I have not, nor have I ever met anyone who has, been expected to work or even be available on a vacation. I've also never taken or been offered a job with less than 3 weeks vacation to start. Current job (been here for 2 months) is 25 paid days off plus ten or so holidays. This seems to be a common criticism of the US but I've been in the professional workforce for just about a decade and have never come across this. I've worked remotely, for small companies with ten employees and Fortune 500 companies. I just don't believe there are people taking jobs where they get 10 days off a year and are expected to answer a phone call from their boss on vacation, unless they are 1) interns; 2) non-professional jobs, service industry, etc; 3) at the very beginning of their career (I could see this happening with more predatory employers with the huge number of unemployed recent grads looking for works).
I think it depends on different factors. My wife has the same experience as you - never had less than 3 weeks of vacation time. She's a policy analyst in the non-profit sector. I've been in IT as a software developer for 20+ years and have been with 8 different employers across different industrial sectors and ranging from startup to Fortune 500. Most employer changes set me back to 2 weeks.

I know people who feel pressure to work on vacation. The pressure is very real and isn't always related to ambition on the part of those people. Usually they're being exploited by an ambitious manager who has a "hold" of some kind, e.g. exploited person has a child with 2 years left of college and can't afford to lose his/her job.

Well, 2 weeks were a starting offer from once the most valuable company on the planet for a senior SW engineer position in California, with automatic extension by 1 week after the first year, and another week after a promotion to a staff engineer.
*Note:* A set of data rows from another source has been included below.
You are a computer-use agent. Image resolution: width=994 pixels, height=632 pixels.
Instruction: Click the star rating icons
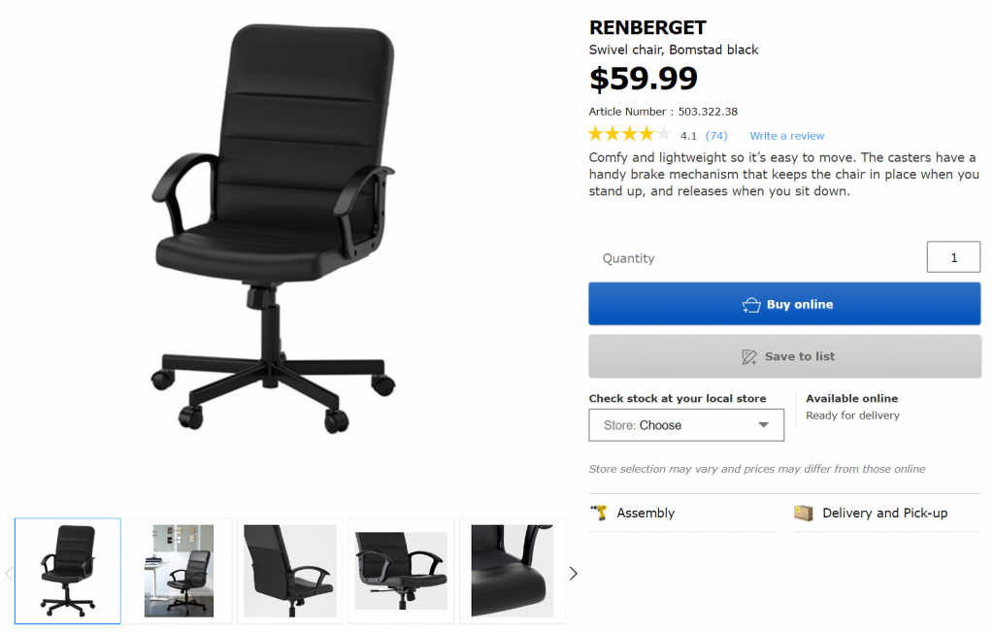tap(629, 134)
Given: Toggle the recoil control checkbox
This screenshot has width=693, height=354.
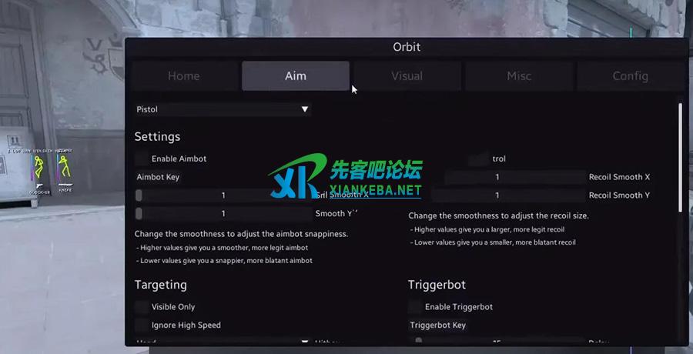Looking at the screenshot, I should (477, 159).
One Seattle-based eCommerce company forced you to keep pager with you all the times, even on a vacation, if you were an unlucky part of operations.
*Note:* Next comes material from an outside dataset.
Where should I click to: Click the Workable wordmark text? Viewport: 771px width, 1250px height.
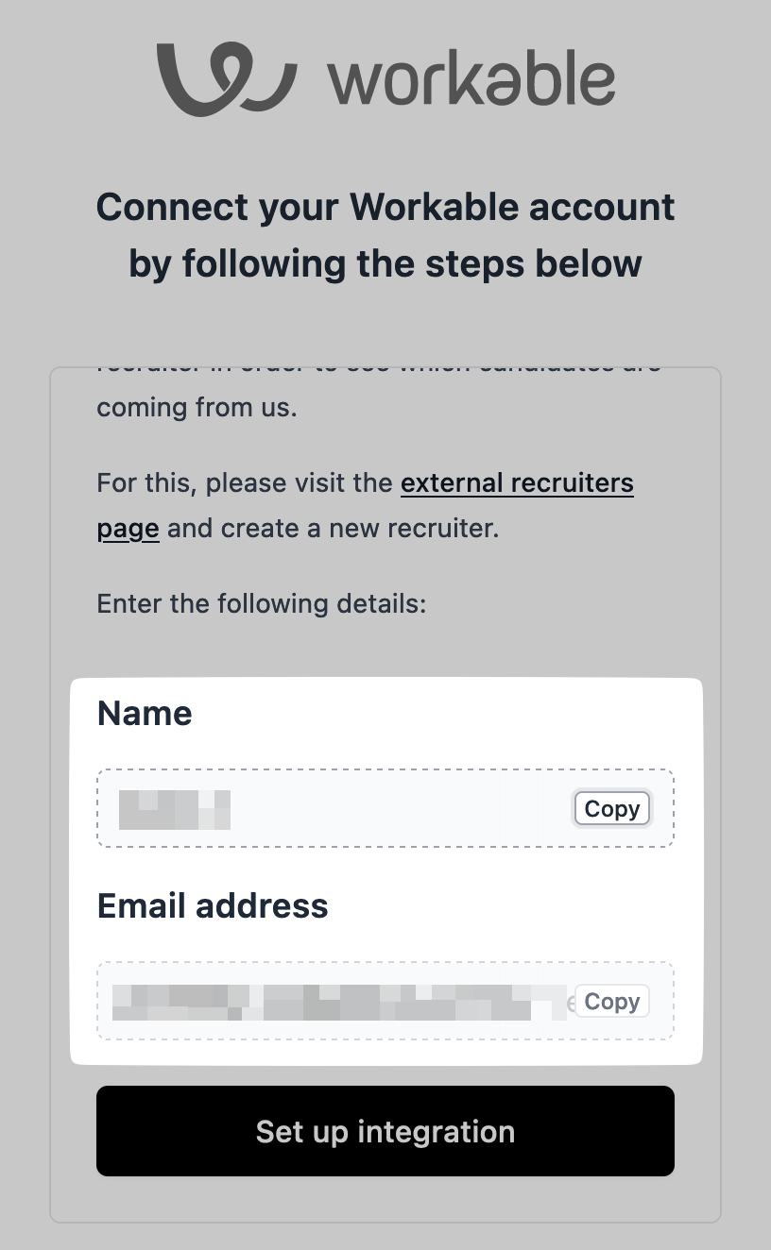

This can't happen in most European countries, unless the company desperately wants to lose plenty of court cases.

One member of my US family in the midwest worked in an unionized menial job with 1 week of paid vacation including sick days. The rest was unpaid.

I was expected to work or be available on vacation the entire time I worked at a startup. Once the company was bought by a larger company, I received 5 weeks of vacation, that I still was required to be available and work.
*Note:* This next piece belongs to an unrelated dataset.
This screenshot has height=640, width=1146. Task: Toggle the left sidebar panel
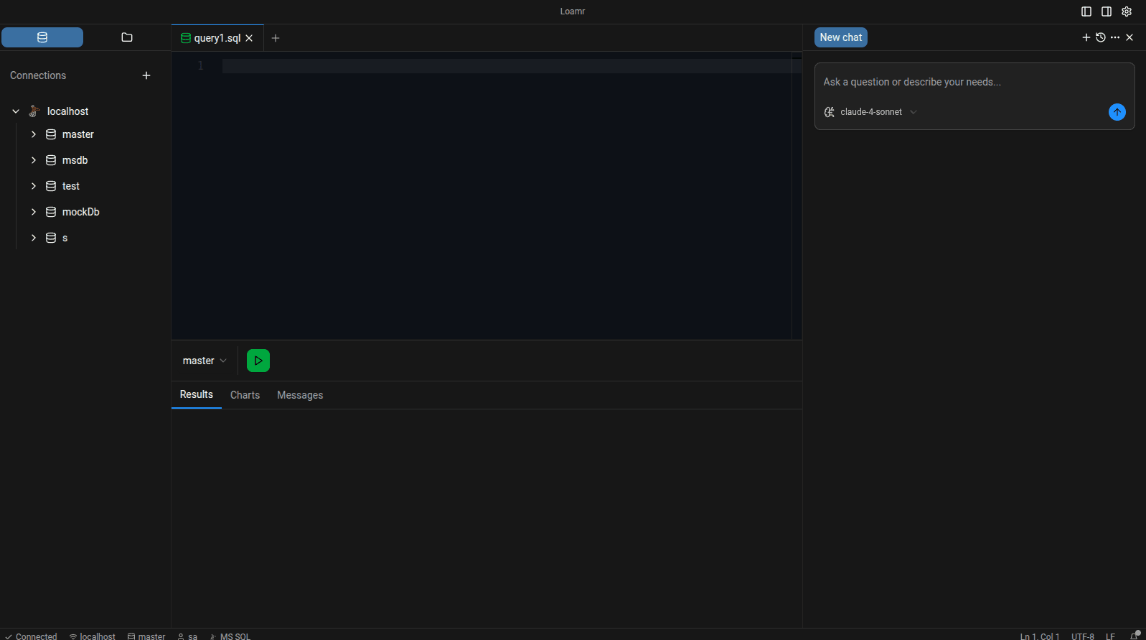(1086, 11)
Only after I left the unit I was in, was it respected that I was not to be contacted.

Edit: I'd also add I had to work all day on Christmas one year, and I know others in very similar situations.

Friends with a security engineer at a company everyone would know. He can't even get a normal work day right now, or a single day off in a week.

It certainly happens.

UK guy here; it's 5-6 weeks in addition to national holidays (which are normally 8 days/year).
None of those are mandatory holidays in the US.
Especially if you work in retail or the food/hospitality industries.
Highschool I worked for Lufthansa here in North America, it was common to see Germans fly over their bikes to go on a 2 month road trip while on paid vacation.
> I don't believe people can be super-productive more than 5 hours a day unless they work on something they are passionate about or are on drugs.

I assume you're a software engineer? It's a particularly mentally intensive job, and I don't think your experience is easily generalizable. Jobs that don't require that level of creativity and where you can rely more on memorized processes are easier to do for extended periods of time. Say you're an insurance adjuster. Most of the claims that cross your desk are not unusual and do not require special handling. I bet you could do that productively for 8 hours a day.

I can very easily be productive for 8 hours at my second job at a beer distributer.

My other job doing email tech support I struggle to not take a five minute break every hour to clear my head. I still get bellow five hours a day of productivity because I have to sit in a ton of meetings on the off chance that I might need to say something or they just want more eyes on whatever they're doing.

I've noticed that a lot of the "busiest" people are the least productive. I suspect its a defense mechanism for people who, at least on a subconscious level, realize how unproductive and meaningless their job and/or output at a job really is.

My wife's sister and her husband are both the two "busiest" people you will ever meet. Yet when I spend time with them, I'm reminded of the fact that neither of them is very intelligent (perhaps the wrong word, but put another way they have no depth of understanding about anything outside of their jobs in cargo transport, zero creativity or appreciation of any kind of art, and little to zero knowledge of world events) and they don't seem to progress any quicker in their careers. In fact, as my wife has noted, they have lagged behind us and all of our friends who enjoy a healthy work-life balance. There is nothing scientific here about this anecdote, of course. I think that perhaps the easiest way to be extremely busy all the time is to not step back, take a breath, and think about a more efficient way to accomplish task X.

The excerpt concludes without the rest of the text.